→ **Texto para análise**:
────────────────────

O gato em minha vida
Desde que me lembro , eu sempre preferi os cachorros aos gatos.
Sempre achei que os gatos eram meio 'frios' , sem graça, esquivos e meio anti-sociais.
Quando criança, tive mais de um cachorro - mas nenhum que tivesse me marcado especialmente. Então em 1996, quando morava em uma pequena cidade no interior de Minas Gerais, eu encontrei aquela que viria a se tornar minha 'filha' durante 11 anos. Uma cadelinha vira-lata , com apenas dois meses de vida, que encontrei um dia debaixo de um carro em uma das ruas da cidade.
Batizei-a como 'Atlanta' ( inspirada nos Jogos Olímpicos de Atlanta, que estavam acontecendo naquele mês... - NADA a ver! Para nós , em casa, simplesmente Gubi ( guiubi) , ou Gubinha . Foi o amor de minha vida. ( Um dia , quem sabe, escreverei um post inteiro sobre ela...)
Então, quando tinha cerca de 10 anos e os primeiros sinais do tumor em seu pescoço começaram a aparecer ( na verdade , um ano antes dela nos deixar de vez...) , em uma certa manhã fria e de geada , ao acordar, eu e meu marido percebemos que 'algo' havia entrado, durante a noite , em nosso jardim . Este 'algo' se encontrava dormindo , todo embolado, dentro da casa de Gubinha lá fora. Era um pequeno gato cinza, de cerca de uns três meses.
Isso foi em novembro , do ano de 2006.

────────────────────

→ **Registros do conjunto**:
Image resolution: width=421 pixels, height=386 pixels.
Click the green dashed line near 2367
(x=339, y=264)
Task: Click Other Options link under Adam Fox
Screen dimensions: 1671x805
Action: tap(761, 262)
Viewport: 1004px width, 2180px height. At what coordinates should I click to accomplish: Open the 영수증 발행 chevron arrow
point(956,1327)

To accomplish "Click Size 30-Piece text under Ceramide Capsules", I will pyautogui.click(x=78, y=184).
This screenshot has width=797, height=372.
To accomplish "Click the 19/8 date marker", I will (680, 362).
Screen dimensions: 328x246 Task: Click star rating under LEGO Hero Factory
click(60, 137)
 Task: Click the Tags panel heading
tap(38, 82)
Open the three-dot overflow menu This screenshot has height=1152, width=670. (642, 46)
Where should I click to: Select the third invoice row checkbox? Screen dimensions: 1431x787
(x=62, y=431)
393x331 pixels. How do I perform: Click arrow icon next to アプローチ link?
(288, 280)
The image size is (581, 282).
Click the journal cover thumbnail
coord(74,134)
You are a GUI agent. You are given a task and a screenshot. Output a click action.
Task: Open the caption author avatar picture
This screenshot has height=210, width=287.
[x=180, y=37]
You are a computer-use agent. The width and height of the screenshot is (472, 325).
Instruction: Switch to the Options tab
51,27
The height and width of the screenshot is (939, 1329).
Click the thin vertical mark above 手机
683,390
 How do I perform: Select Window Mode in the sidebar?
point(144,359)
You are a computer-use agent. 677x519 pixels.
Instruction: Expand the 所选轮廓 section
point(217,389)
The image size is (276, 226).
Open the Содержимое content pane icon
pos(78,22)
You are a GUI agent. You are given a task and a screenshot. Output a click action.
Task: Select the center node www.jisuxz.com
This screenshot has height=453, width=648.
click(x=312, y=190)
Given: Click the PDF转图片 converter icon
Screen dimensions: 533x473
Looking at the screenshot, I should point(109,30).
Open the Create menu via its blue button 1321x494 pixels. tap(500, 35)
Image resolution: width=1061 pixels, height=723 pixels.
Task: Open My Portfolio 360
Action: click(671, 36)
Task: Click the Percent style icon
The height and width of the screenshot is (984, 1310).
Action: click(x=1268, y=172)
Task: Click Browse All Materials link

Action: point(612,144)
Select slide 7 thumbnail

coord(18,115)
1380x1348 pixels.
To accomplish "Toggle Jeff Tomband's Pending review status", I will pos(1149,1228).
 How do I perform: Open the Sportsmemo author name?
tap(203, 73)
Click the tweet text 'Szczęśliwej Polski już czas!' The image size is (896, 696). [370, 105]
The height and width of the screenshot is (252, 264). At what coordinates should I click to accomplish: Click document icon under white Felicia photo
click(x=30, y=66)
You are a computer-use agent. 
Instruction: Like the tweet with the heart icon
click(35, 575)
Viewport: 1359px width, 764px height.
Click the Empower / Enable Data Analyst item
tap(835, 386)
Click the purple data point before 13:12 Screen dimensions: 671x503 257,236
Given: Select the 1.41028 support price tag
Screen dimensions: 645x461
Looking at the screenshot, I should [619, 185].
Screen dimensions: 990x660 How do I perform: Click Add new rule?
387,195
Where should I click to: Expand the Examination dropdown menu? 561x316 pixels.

────────────────────

→ **Tarefa**:
Reescreva o trecho do texto sobre o gato que começa em "O gato em minha" e termina em "ruas da cidade.", substituindo "gatos" por "felinos". As linhas não têm papel nenhum nisto.

→ **Resposta**:
O gato em minha vida
Desde que me lembro , eu sempre preferi os cachorros aos felinos.
Sempre achei que os felinos eram meio 'frios' , sem graça, esquivos e meio anti-sociais.
Quando criança, tive mais de um cachorro - mas nenhum que tivesse me marcado especialmente. Então em 1996, quando morava em uma pequena cidade no interior de Minas Gerais, eu encontrei aquela que viria a se tornar minha 'filha' durante 11 anos. Uma cadelinha vira-lata , com apenas dois meses de vida, que encontrei um dia debaixo de um carro em uma das ruas da cidade.